Verilen alıntı

Şanlıurfa’nın Suruç ilçesinde, çiftliklerde özenle yetiştirilen yarış atları, hipodromlarda sergiledikleri başarılarla sahiplerine önemli miktarlarda gelir sağlıyor.
Haradan hipodroma giden başarı öyküsü
Çiftliklerde bulunan İngiliz ve Safkan Arap aygırları tohumlanıp, bunun sonucu elde edilen taylar, iki ve üç yaşını doldurana kadar, harada belli programlar çerçevesinde, yarış hayatına hazırlanıyor. Böylece atlara ilk terbiye ve idmanların, alışık oldukları kendi doğalarında verilmesi ve ileriki yarış yaşantılarına bu ortamlarda, sağlıklı ve kontrollü olarak hazırlanmaları amaçlanıyor. İlçede 90’lı yıllarda yarış atı yetiştirmeye başlayanların zamanla para kazandığını gören yetiştiriciler, kurdukları çiftliklerle Suruç’u adeta yarış atı merkezine dönüştürdü. İlçede 80’den fazla çiftlikte yetiştirilmeye başlanan yarış atları, bölge halkının en önemli gelir kapılarından biri oldu. Bir yandan Türkiye’nin dört bir yanındaki hipodromlarda yarışarak sahiplerine büyük paralar kazandıran atlar, bir yandan da yüksek fiyatlarla meraklılarına satılıyor. Çiftliklerde yetiştirilen “Dragon Flame” adlı yarış atı, 2024 Gazi Koşusunun şampiyonu olup sahibine 18 milyon 290 bin TL kazandırdı. Yine “Turbo” adlı yarış atı, 2008 ile 2010 yılları arasında 31 yarıştan 27’sini kazanarak sahibine 3 milyon 497 bin lira, “Ateş Topu” da 2006 ile 2008 yılları arasında 15 yarışı kazanarak sahibine 1 milyon 693 bin lira kazandırdı. “Ayabakan”, “Şimşek Zaferi” de Suruç’un en önemli yarış atları arasında yer alıyor.

Veri içeriği

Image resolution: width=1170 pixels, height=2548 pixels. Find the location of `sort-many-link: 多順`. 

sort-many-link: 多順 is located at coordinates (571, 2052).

Sizden istenen
Suruç'taki yarış atlarını anlatan alıntıda "Şanlıurfa’nın Suruç ilçesinde, çiftliklerde" sözleriyle başlayıp "miktarlarda gelir sağlıyor." sözleri de dahil olmak üzere biten kısmı hiç değiştirmeden yazar mısınız?

Beklenen çıktı
Şanlıurfa’nın Suruç ilçesinde, çiftliklerde özenle yetiştirilen yarış atları, hipodromlarda sergiledikleri başarılarla sahiplerine önemli miktarlarda gelir sağlıyor.